Before she assumed her new job as assistant secretary for policy and planning for the U.S. Department of Veterans Affairs, former state Department of Veterans Affairs Commissioner Linda Schwartz expressed frustration at being an outside observer of the VA.

On the inside for about five months now, Schwartz said, "There's a lot of opportunity for change and innovation."

Schwartz waited more than a year for the Senate to confirm her in her federal role, but she didn't even have a day in between her old job and her new one. The Pawcatuck resident said she left her job with the state last Oct. 13 and started her new job on Oct. 14.

"It's an exciting time to be at the VA," Schwartz said.

Schwartz is responsible for developing and reviewing VA departmental policy, analyzing data and evaluating transformation initiatives. She also co-chairs the joint VA/Department of Defense Interagency Care Coordination Committee (IC3), which she said examines the needs of those who have become injured or disabled in the line of duty as they make the transition out of the military and into civilian life.

"This is the model of the future," she said in a phone interview last week.

The committee is "working to create a seamless transition" for these veterans, she said, "but at same time we are being mindful of taxpayer dollars."

As a result of an aircraft accident that led her to retire, Schwartz, who served as a flight nurse with the Air Force, has used VA health care since 1993 and has said veterans' care is one of her top priorities.

"This is a very promising team of people," she said, adding "the leadership here are energized to start looking at ways to bring the VA into the 21st century."

Schwartz described an environment at the VA different from the one that made headlines last year for a nationwide scandal involving secret wait lists and delayed care for veterans. The VA and Congress are currently investigating a more recent scandal alleging that a VA medical center in Wisconsin had been overprescribing narcotics.

Schwartz said that recently appointed Secretary Robert McDonald acknowledges that "we have to rebuild trust, and I think he's dedicated to making that happen."

"The most important message here is the new secretary has come on board with determination to improve customer service," she said. "We will be seeing a lot of innovations."

She added that the VA secretary has asked all employees within the VA system to recommit annually to the department's values embodied in the mantra 'I CARE,' which stands for integrity, commitment, advocacy, respect and excellence.
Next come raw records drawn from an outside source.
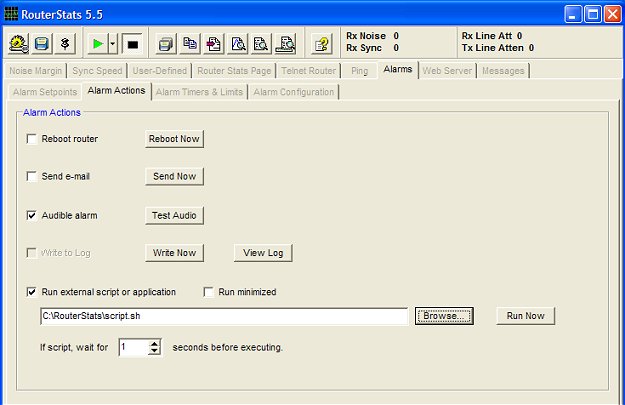Click the copy documents toolbar icon

pyautogui.click(x=189, y=44)
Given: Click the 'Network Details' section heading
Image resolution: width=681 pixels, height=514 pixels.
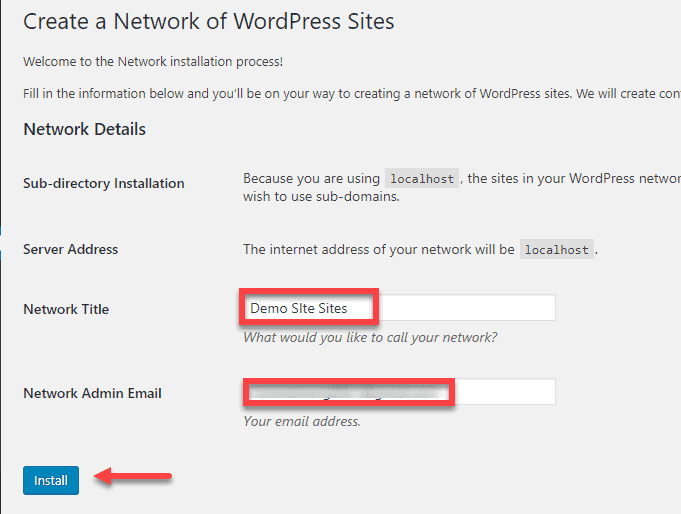Looking at the screenshot, I should coord(85,129).
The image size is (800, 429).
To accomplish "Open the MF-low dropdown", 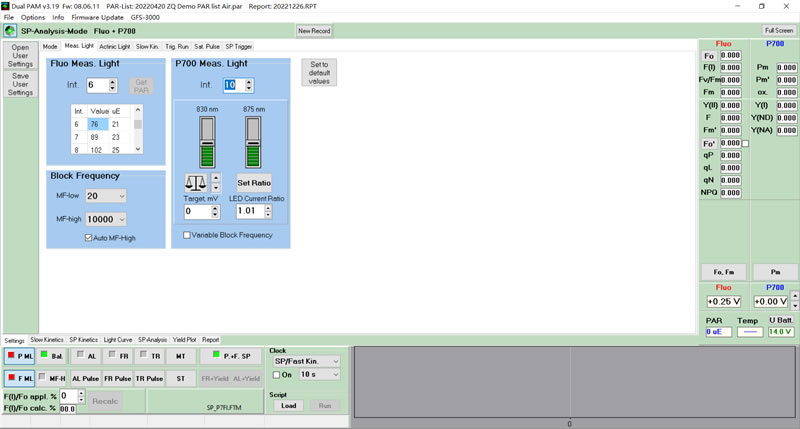I will pos(106,196).
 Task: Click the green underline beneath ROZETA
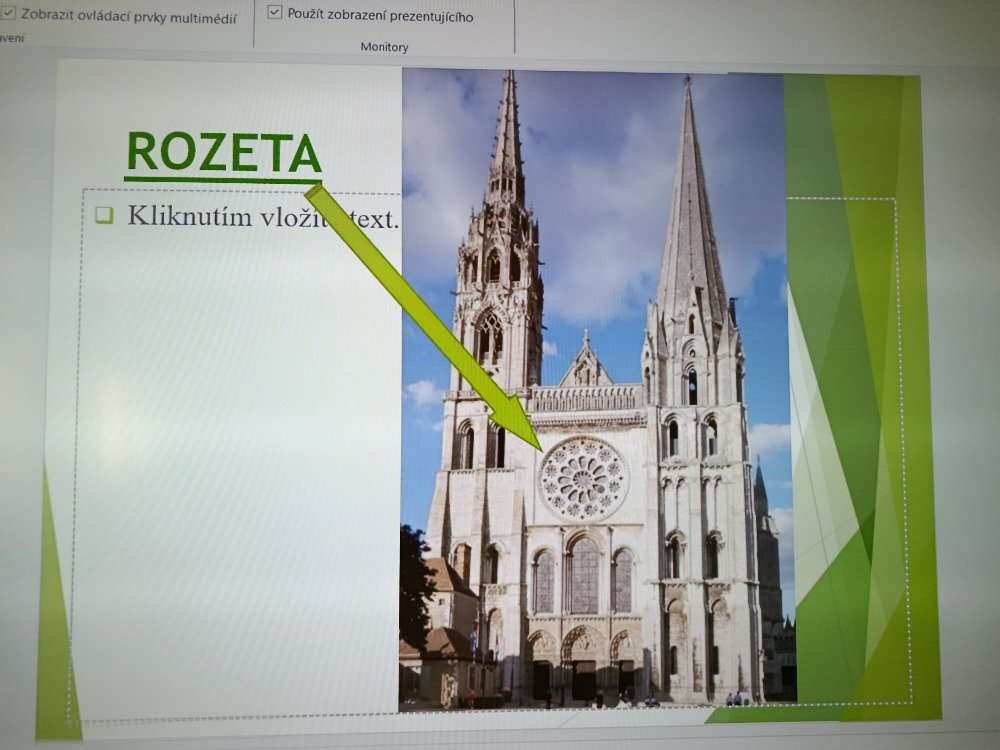point(222,180)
Schwartz shared a story of a fire chief from Massachusetts who stopped in to her husband's restaurant in Stonington over the Christmas holidays. The man said to Schwartz, "I hear you work for the VA," she recalled. He then told her that after his last VA appointment he received a call asking about his experience and "I want to let you know I appreciated that," he told Schwartz.

"These are the things that don't make headlines," Schwartz said.
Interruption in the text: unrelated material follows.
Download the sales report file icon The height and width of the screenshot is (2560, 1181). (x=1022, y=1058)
Over the weekend, McDonald and President Barack Obama made headlines with a trip to the Phoenix VA hospital, which was at the center of the wait-list scandal. There, Obama, McDonald and Deputy Secretary Sloan Gibson participated in a roundtable with veterans to hear about progress at the facility so far. The president also announced the creation of a new advisory committee that will recommend reforms to improve customer service at the VA and help modernize the department. The committee will reportedly be made up of veterans, medical professionals and academics and corporate executives.